--- Aim ---
Can you duplicate the lines from the one containing "Image resolution: width=640" through the end of the records, inclusive?

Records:
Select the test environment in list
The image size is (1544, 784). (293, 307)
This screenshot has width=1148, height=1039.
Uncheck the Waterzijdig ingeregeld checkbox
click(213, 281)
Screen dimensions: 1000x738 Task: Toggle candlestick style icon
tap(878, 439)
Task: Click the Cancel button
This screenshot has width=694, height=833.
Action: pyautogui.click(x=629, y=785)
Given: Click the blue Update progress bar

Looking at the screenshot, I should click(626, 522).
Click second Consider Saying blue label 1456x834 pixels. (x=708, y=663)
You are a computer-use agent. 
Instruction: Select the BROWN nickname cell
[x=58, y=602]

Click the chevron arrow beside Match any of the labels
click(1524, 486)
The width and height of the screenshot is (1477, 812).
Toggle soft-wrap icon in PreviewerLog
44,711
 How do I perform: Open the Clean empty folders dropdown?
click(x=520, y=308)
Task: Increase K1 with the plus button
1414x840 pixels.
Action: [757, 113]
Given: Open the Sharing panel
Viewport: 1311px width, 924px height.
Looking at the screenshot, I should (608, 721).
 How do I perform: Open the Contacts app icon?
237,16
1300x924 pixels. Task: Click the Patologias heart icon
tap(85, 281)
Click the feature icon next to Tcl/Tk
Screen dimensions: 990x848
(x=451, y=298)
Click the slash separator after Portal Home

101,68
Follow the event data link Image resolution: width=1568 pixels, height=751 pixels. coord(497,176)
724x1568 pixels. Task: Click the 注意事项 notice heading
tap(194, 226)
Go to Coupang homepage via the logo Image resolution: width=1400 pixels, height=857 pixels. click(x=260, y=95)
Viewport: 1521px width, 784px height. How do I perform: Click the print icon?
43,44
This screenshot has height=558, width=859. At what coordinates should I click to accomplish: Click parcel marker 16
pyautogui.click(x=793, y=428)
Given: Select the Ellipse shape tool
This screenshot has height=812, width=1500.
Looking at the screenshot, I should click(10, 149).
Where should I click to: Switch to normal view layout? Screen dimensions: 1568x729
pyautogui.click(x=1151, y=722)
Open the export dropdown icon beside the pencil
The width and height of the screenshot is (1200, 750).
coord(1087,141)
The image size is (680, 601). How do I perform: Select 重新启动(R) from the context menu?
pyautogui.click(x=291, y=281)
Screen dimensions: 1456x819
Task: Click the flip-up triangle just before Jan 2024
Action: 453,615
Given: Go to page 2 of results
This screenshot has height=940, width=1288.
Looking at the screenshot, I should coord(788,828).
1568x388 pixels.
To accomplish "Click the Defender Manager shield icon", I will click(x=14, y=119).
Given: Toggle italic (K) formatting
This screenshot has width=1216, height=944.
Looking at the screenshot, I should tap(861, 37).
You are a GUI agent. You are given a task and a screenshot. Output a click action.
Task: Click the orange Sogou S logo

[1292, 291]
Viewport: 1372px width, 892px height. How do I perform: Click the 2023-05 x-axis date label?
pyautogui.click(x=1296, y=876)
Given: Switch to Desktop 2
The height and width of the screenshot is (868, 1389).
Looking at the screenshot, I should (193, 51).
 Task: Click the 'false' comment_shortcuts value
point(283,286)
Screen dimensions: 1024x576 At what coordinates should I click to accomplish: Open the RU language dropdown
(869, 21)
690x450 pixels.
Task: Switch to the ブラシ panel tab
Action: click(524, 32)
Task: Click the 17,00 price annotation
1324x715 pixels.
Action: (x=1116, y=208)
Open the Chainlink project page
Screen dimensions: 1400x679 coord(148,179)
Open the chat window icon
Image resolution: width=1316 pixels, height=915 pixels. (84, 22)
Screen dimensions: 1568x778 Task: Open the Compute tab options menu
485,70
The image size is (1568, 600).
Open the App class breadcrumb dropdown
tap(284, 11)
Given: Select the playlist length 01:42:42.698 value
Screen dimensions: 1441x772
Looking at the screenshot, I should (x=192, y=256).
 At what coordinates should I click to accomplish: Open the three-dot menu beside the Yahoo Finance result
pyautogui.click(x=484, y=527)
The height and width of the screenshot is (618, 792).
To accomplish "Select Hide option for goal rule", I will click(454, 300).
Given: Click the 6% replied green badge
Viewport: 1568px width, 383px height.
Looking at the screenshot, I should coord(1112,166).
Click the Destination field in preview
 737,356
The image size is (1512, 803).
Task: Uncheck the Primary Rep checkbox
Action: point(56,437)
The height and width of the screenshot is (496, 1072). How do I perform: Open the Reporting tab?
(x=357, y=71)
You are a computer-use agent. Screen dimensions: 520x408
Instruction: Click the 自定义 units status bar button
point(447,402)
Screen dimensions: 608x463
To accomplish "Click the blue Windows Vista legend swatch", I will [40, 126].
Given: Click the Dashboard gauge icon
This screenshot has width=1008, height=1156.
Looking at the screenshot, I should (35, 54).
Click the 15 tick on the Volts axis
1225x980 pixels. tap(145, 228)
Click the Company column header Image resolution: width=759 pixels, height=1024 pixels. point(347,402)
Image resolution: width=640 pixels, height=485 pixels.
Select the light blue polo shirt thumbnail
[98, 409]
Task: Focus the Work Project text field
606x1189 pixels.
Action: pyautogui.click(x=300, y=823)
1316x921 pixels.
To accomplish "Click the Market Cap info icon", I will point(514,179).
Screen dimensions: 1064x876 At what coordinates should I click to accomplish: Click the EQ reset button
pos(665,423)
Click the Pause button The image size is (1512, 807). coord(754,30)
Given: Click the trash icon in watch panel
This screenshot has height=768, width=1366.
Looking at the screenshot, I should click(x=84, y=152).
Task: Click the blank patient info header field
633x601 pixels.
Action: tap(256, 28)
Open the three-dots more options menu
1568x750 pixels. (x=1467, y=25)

--- Finished answer ---
Image resolution: width=640 pixels, height=485 pixels.
Select the light blue polo shirt thumbnail
[98, 409]
Task: Focus the Work Project text field
606x1189 pixels.
Action: pyautogui.click(x=300, y=823)
1316x921 pixels.
To accomplish "Click the Market Cap info icon", I will point(514,179).
Screen dimensions: 1064x876 At what coordinates should I click to accomplish: Click the EQ reset button
pos(665,423)
Click the Pause button The image size is (1512, 807). coord(754,30)
Given: Click the trash icon in watch panel
This screenshot has height=768, width=1366.
Looking at the screenshot, I should click(x=84, y=152).
Task: Click the blank patient info header field
633x601 pixels.
Action: tap(256, 28)
Open the three-dots more options menu
1568x750 pixels. (x=1467, y=25)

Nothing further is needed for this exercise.